START Source information

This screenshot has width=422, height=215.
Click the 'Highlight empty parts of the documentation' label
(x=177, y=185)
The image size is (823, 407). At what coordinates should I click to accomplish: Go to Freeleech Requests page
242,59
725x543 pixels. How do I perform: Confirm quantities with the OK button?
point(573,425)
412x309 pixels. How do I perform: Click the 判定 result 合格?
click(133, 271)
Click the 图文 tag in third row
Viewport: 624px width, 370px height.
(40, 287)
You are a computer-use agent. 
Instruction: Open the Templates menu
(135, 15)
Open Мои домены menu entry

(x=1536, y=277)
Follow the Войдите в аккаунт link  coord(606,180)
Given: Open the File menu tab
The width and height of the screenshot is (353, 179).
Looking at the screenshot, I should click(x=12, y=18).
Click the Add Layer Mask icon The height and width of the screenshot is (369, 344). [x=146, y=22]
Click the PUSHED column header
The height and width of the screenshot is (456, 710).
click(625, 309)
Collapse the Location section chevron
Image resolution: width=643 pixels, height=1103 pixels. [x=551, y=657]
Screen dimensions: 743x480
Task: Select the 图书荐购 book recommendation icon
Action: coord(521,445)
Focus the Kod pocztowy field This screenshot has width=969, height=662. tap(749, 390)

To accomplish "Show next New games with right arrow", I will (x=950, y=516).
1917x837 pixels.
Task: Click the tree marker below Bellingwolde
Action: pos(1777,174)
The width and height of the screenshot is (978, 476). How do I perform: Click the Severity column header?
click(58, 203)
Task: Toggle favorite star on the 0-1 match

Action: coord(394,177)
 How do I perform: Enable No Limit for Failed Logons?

END Source information

Restate every record exactly, leaving nothing out.

This screenshot has width=422, height=215.
Click the 'Highlight empty parts of the documentation' label
(x=177, y=185)
The image size is (823, 407). At what coordinates should I click to accomplish: Go to Freeleech Requests page
242,59
725x543 pixels. How do I perform: Confirm quantities with the OK button?
point(573,425)
412x309 pixels. How do I perform: Click the 判定 result 合格?
click(133, 271)
Click the 图文 tag in third row
Viewport: 624px width, 370px height.
(40, 287)
You are a computer-use agent. 
Instruction: Open the Templates menu
(135, 15)
Open Мои домены menu entry

(x=1536, y=277)
Follow the Войдите в аккаунт link  coord(606,180)
Given: Open the File menu tab
The width and height of the screenshot is (353, 179).
Looking at the screenshot, I should click(x=12, y=18).
Click the Add Layer Mask icon The height and width of the screenshot is (369, 344). [x=146, y=22]
Click the PUSHED column header
The height and width of the screenshot is (456, 710).
click(625, 309)
Collapse the Location section chevron
Image resolution: width=643 pixels, height=1103 pixels. [x=551, y=657]
Screen dimensions: 743x480
Task: Select the 图书荐购 book recommendation icon
Action: coord(521,445)
Focus the Kod pocztowy field This screenshot has width=969, height=662. tap(749, 390)

To accomplish "Show next New games with right arrow", I will (x=950, y=516).
1917x837 pixels.
Task: Click the tree marker below Bellingwolde
Action: pos(1777,174)
The width and height of the screenshot is (978, 476). How do I perform: Click the Severity column header?
click(58, 203)
Task: Toggle favorite star on the 0-1 match

Action: coord(394,177)
 How do I perform: Enable No Limit for Failed Logons?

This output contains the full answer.